An easement is a right one property has over another. There are many types of easements but the most common that are found in residential conveyancing are rights of way, rights to use services and rights of access. When you purchase a property, we will look at the title to make sure the property has the benefit of the easements it requires.
For example, if the property you were proposing to purchase was only accessible by driving on a road that is owned by your neighbour, we would need to ensure that you had the right to do this. Without an easement you would have no right to use that road and would not be able to access your property, which could be potentially detrimental to the value of your property.
In some instances, if a right has been exercised for a prolonged period of time, we can seek to claim a prescriptive easement supported by an absence of easements indemnity insurance policy. Whilst this offers some protection, a legal easement would be the preferred option, where it is available.
Whilst in a lot of cases the easements required for a property will be noted on the title when you purchase, you can create new ones as the need may arise during your ownership.
In order to create an easement four characteristics need to be met.
There must be two separate and identifiable pieces of land. These parcels are known as the dominant and servient land.
The owners of the land must be different people for an Easement to be granted, at the time it is granted. It would not be necessary to grant an easement over land you own.
The benefit of the right must be for the dominant land and the burden must be for the servient land. The benefit and burden of the easement will attach to the land and thereby bind and affect any successors to the title.
As an easement is a registerable property right, it needs to meet the legal requirements to be granted by a deed.
The most common way of creating an easement is by deed. This deed would record the fundamental details of the right which would need to be agreed with both property owners. Some of the points which are likely to feature in the deed are;
When the terms have been agreed between the dominant and servient owners, and the document is signed and completed, the deed is sent to the Land Registry where it will be registered and noted against both the dominant and servient titles.
Yes, the easement is not granted to the owner but to the property and will remain in place after the property is sold. It will bind both the dominant and servient tenements.

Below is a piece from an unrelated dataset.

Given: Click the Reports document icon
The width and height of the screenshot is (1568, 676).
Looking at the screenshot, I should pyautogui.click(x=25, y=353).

In most cases the dominant landowner will pay the servient landowner for the right. The amount you pay will depend on the type of right and how much the values of the properties would rise or fall as a result of the easement. We would recommend that you instruct a valuer to assist with this.
The most common way to end an easement is by a deed of release. Once both parties have agreed to end the right the deed is signed and lodged with the Land Registry and the easement will be removed from the title registers.

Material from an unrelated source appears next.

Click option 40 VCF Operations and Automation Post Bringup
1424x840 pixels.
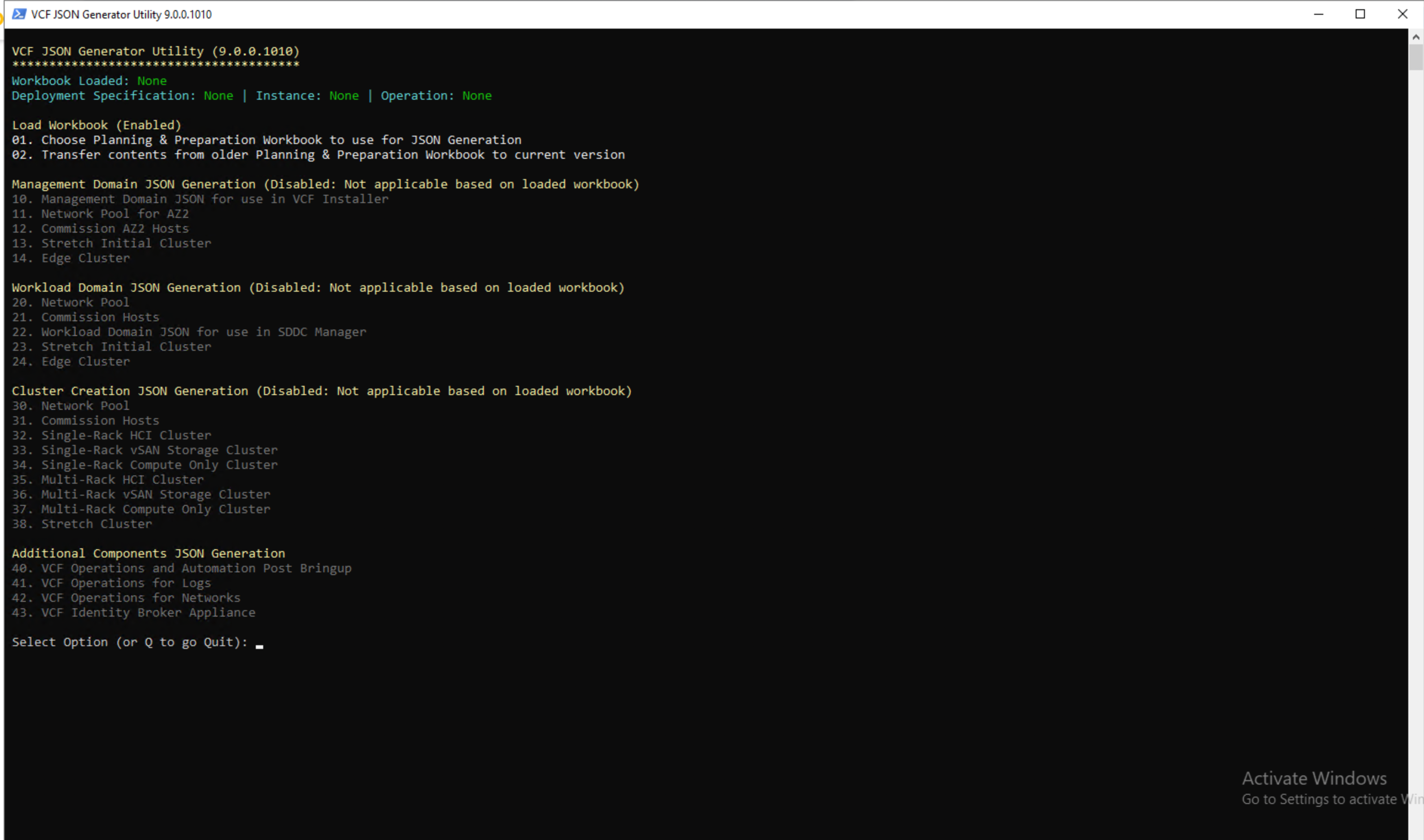[181, 568]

There are other, less common ways of ending an easement which include:
If the easement is going to be granted by a deed this is one of the points you will need to discuss with the other party and have documented in the deed. Making sure this point is agreed upon at the beginning of the matter will be important to avoid disputes later on.
If the deed does not detail who is responsible for maintenance, or if the easement was not created by a deed, then neither the dominant or servient owners are required to maintain the right. However, in practise the dominant owner is likely to want to maintain the right for their continued use and must bear the costs of doing this.
Prescriptive easements occur not by a formal deed but by historic use of a right. In order to have a prescriptive easement noted on the title the owner of the dominant land needs to show the following;
If it can be shown that these criteria have been met an application to the Land Registry would be made to claim this right. The Land Registry would then assess this application and, if they agree, will issue a notice to the servient landowner. The servient landowner will then have an opportunity to object if they wish. If there are no objections the right will be noted on both titles. If there are objections the Land Registry may refer it to a Tribunal.
The Land Registry requires substantial evidence to grant a prescriptive easement and there is currently a three month wait for the Land Registry to look at the application. The costs for prescriptive easement applications can be high depending on any objections that may be made. Where possible creating the easement by deed would be preferable.
An indemnity policy is a form of insurance that will protect you if there is a problem with the title to the property you are planning on purchasing that cannot be resolved. In the case of easements this would be used if the seller had been exercising a right, but this was not formally noted on the title.
The absence of easement indemnity policy would protect you from financial losses that may occur if the owner of the servient land prevented you from using the right. Policies vary but most will cover losses relating to a reduction in market value, legal costs, damages and compensation as well as others. It is very important to read the terms of the policy to make sure that the level of cover it offers is sufficient, we will advise you on this during the transaction.
The costs associated with indemnity policies varies depending on the value of the property and the type of easement that it relates to. Depending on the circumstances it could be paid for by the buyer or the seller.